When the dust settles… (after COVID-19)
By James W. Kim

As the world continues to grapple with COVID-19, it’s worth looking ahead to what the post-pandemic healthcare landscape might look like. Not the immediate aftermath — the vaccination campaigns, the economic recovery packages, the reopening debates — but the structural changes that will persist long after the virus is contained.
What Will Change Permanently
1. Diagnostic testing will never go back to pre-pandemic levels.
Before COVID-19, the idea of mass population screening for an infectious disease was considered logistically impractical and economically unjustifiable in most settings. The pandemic proved otherwise. We built testing infrastructure — from PCR labs to rapid antigen test supply chains — at unprecedented speed and scale.
This infrastructure will not be dismantled. Instead, it will be repurposed. The rapid test manufacturing capacity alone represents a transformative asset for infectious disease management. Expect to see widespread point-of-care testing for influenza, RSV, strep, and other common infections become the norm rather than the exception.
2. mRNA technology will transform the pharmaceutical landscape.
The speed at which mRNA vaccines were developed and deployed was nothing short of revolutionary. What took years with traditional approaches took months with mRNA platforms. This technology will be applied far beyond COVID-19 — to influenza, RSV, cancer immunotherapy, rare genetic diseases, and more.
The investment in mRNA manufacturing capacity during the pandemic has created a platform that will yield returns for decades. Companies like Moderna and BioNTech are already pivoting their COVID-19 infrastructure toward these new applications.
3. Supply chain sovereignty will become a healthcare security issue.

(PROVIDED RECORDS)
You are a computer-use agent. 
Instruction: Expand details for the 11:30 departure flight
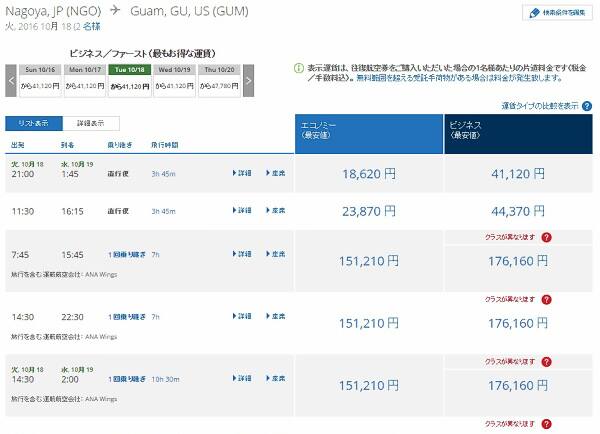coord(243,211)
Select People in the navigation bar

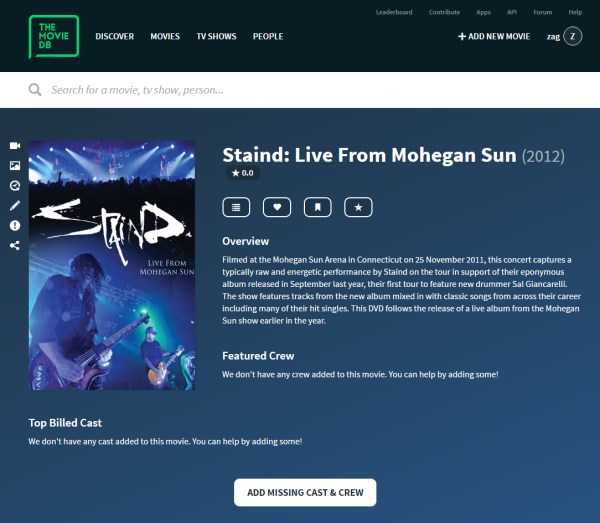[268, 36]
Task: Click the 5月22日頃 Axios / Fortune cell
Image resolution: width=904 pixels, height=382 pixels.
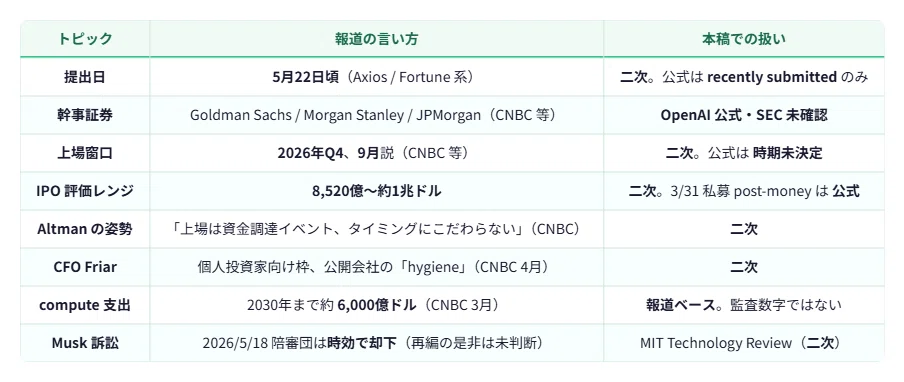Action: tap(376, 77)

(REQUIRED WORK)
Answer these questions using the article on healthcare after COVID-19:
1. What does the article say alone represents a transformative asset for infectious disease management?
2. Which two companies are named as already pivoting their COVID-19 infrastructure toward new applications?
3. What will supply chain sovereignty become, according to the third point?

(COMPLETED TASK)
1. The rapid test manufacturing capacity.
2. Moderna and BioNTech.
3. A healthcare security issue.